I can't understand this. I think transferring servers would be the the least of problems. Its the transferring of database and maintaining consistent version of databases in both the locations. Moving the snapshots after every X minutes doesn't maintain consistency. I would like to read about any company that is able to do this, as honestly it sounds really hard to me. Is there any writeup of IBM thing you mentioned?


Re: IBM outage

https://news.ycombinator.com/item?id=23471698

TLDR is connectivity to and from the IBM cloud datacenters (which includes softlayer) was generally unavailable, globally, for a couple hours. If you were in multiple IBM datacenters, you were as down as if you were in only one (mostly, I was poking around when it was wrapping up, and some datacenters came back earlier than others).

* DATA LISTING
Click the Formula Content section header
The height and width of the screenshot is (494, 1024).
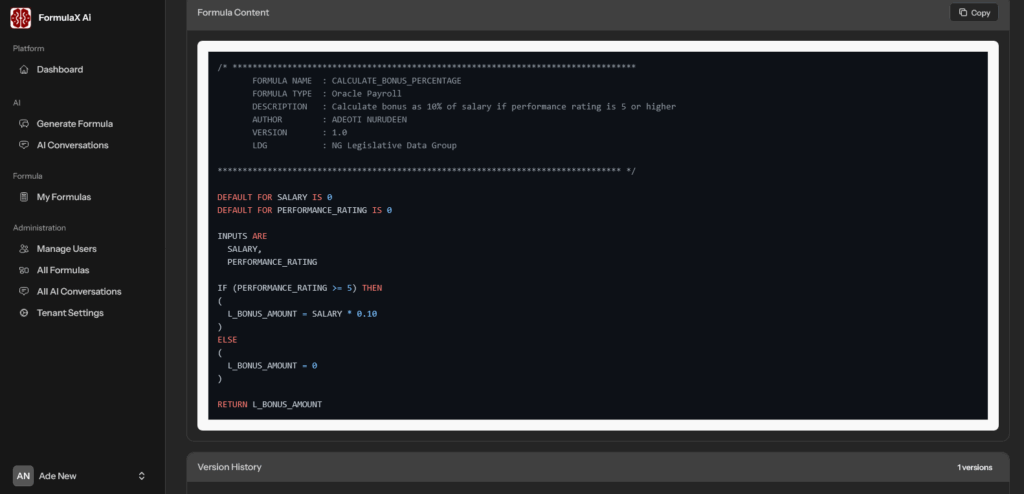click(x=233, y=12)
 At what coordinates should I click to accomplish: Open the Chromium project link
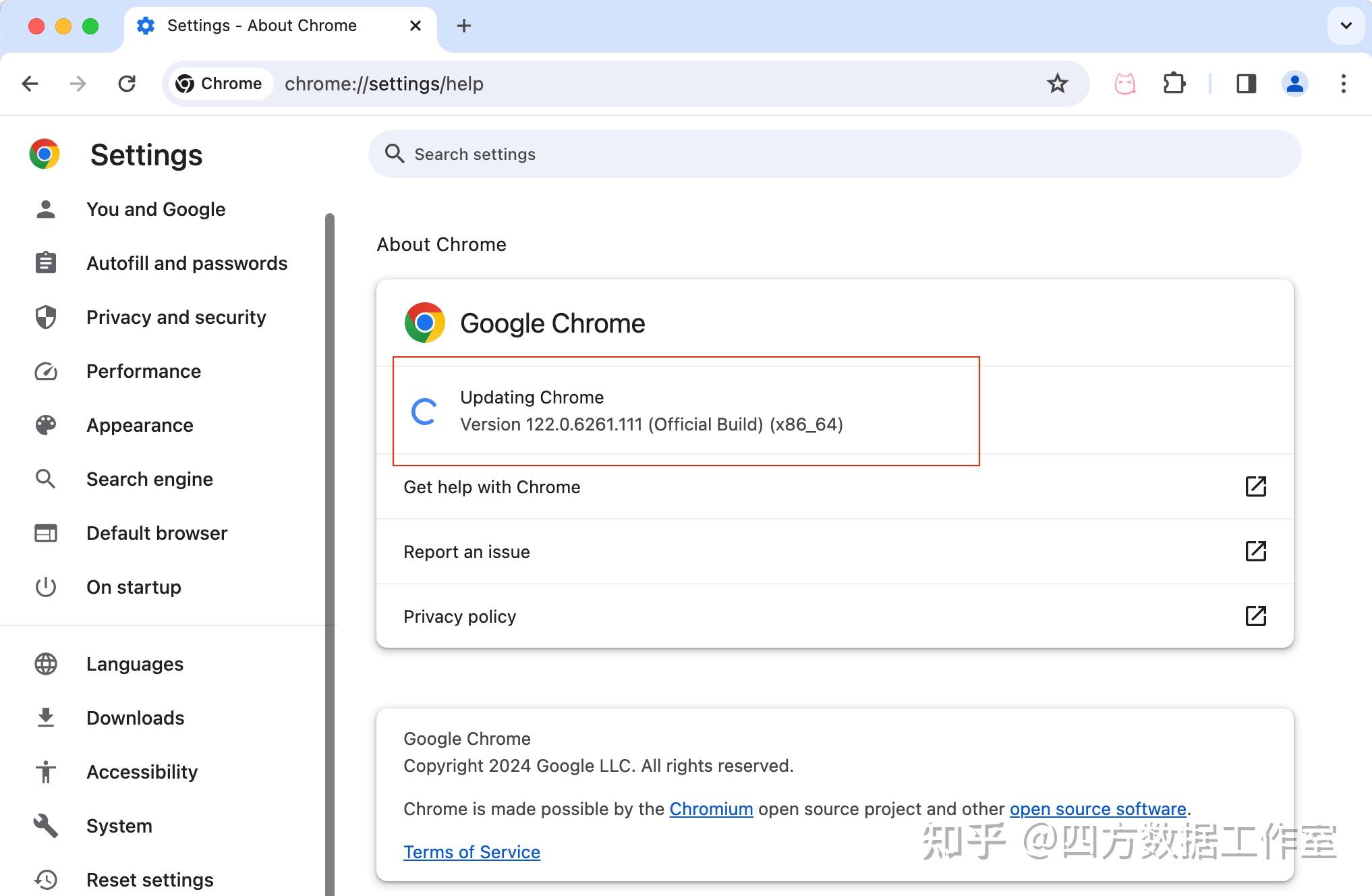(711, 809)
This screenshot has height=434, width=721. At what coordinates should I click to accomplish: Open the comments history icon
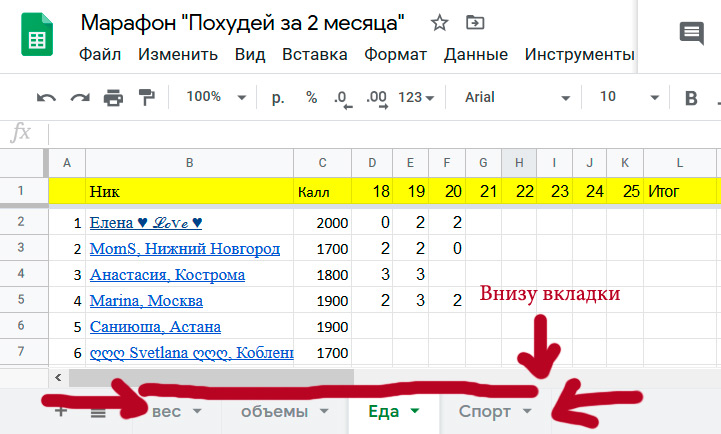click(691, 34)
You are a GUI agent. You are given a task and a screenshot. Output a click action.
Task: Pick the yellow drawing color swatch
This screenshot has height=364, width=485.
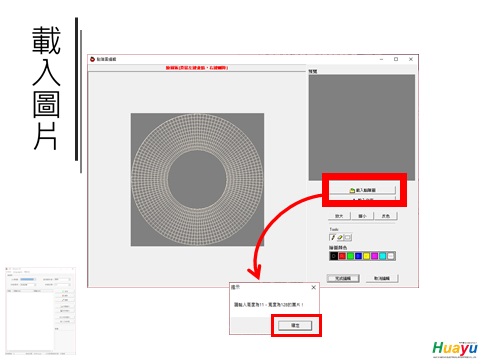pyautogui.click(x=366, y=256)
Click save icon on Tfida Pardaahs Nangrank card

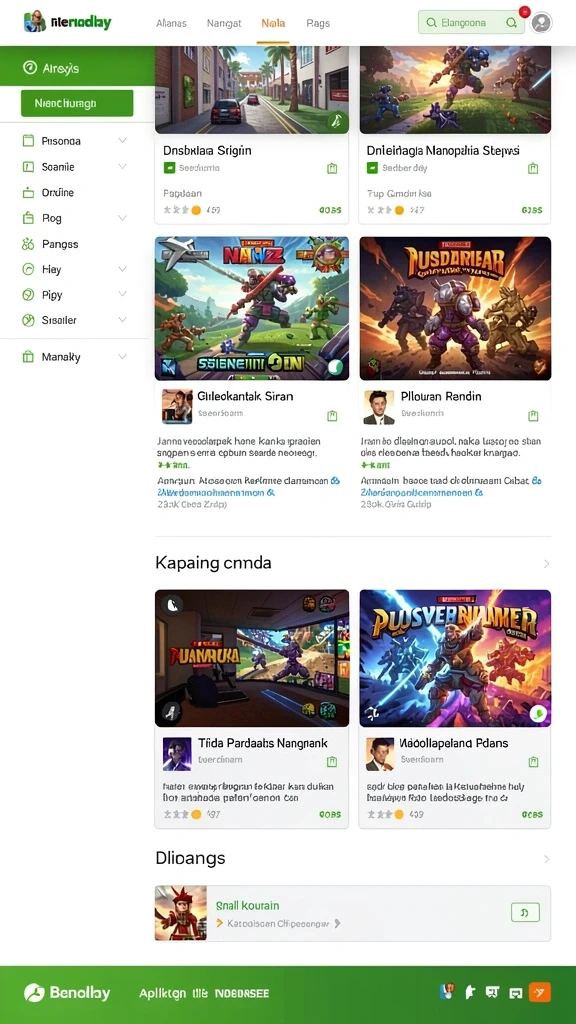[x=332, y=761]
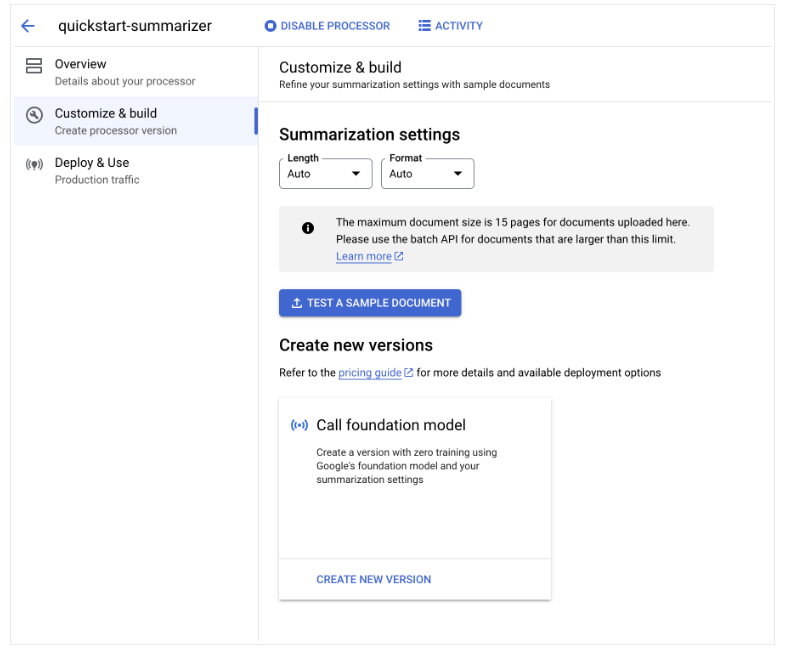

* TASKS TO PERFORM
a: In the forum thread on the IBM outage, what does the first post say fails to maintain consistency between databases?
b: Write out the stretch of the forum thread on the IBM outage from "TLDR is connectivity" through "earlier than others).", word for word.
c: Write the next part of the forum thread on the IBM outage, picking up after its final sentence.

* RESPONSES TO THE EXERCISE
a: Moving the snapshots after every X minutes.

b:
TLDR is connectivity to and from the IBM cloud datacenters (which includes softlayer) was generally unavailable, globally, for a couple hours. If you were in multiple IBM datacenters, you were as down as if you were in only one (mostly, I was poking around when it was wrapping up, and some datacenters came back earlier than others).

c:
> Its the transferring of database and maintaining consistent version of databases in both the locations. Moving the snapshots after every X minutes doesn't maintain consistency. I would like to read about any company that is able to do this, as honestly it sounds really hard to me

The gold standard here is two-phase commit. Of course, that subjects every transaction to delay, so people tend not to do that. The close enough version is MySQL (or other DB) replication, monitor that the replication stream is pretty current and hope not a lot is lost when a datacenter dies. There's room to fiddle with failover and reconciliation; I recommend against automatic failover for writes, because it gets really messy if you get a split brain situation --- some of your hosts see one write server available and others see another, and you may accept conflicting writes. A few minutes running like that can mean days or weeks of reconciliation, if you didn't build for reconciliation.


He should have taken it offline without notifying this brain-dead manager. Probably wouldn't have noticed lol.

And then charge for those 5 hours for good measure.

In general, this stupid trend of wanting 0 downtime makes no sense to me. If you're not NASA, police or other emergency service you 100% can afford a few hours of downtime with scheduling it be forehead.


We used to have one server for a website I was a content guy on - it was in a standard PC case, plugged into a switch in the IT team's office (this was not a tech-centered org).

The main IT guy went on holiday and one of the cover guys from another office decided to tidy up. He unplugged the server and thought (and told me after his thought process) "if anyone was using it, they'll let us know".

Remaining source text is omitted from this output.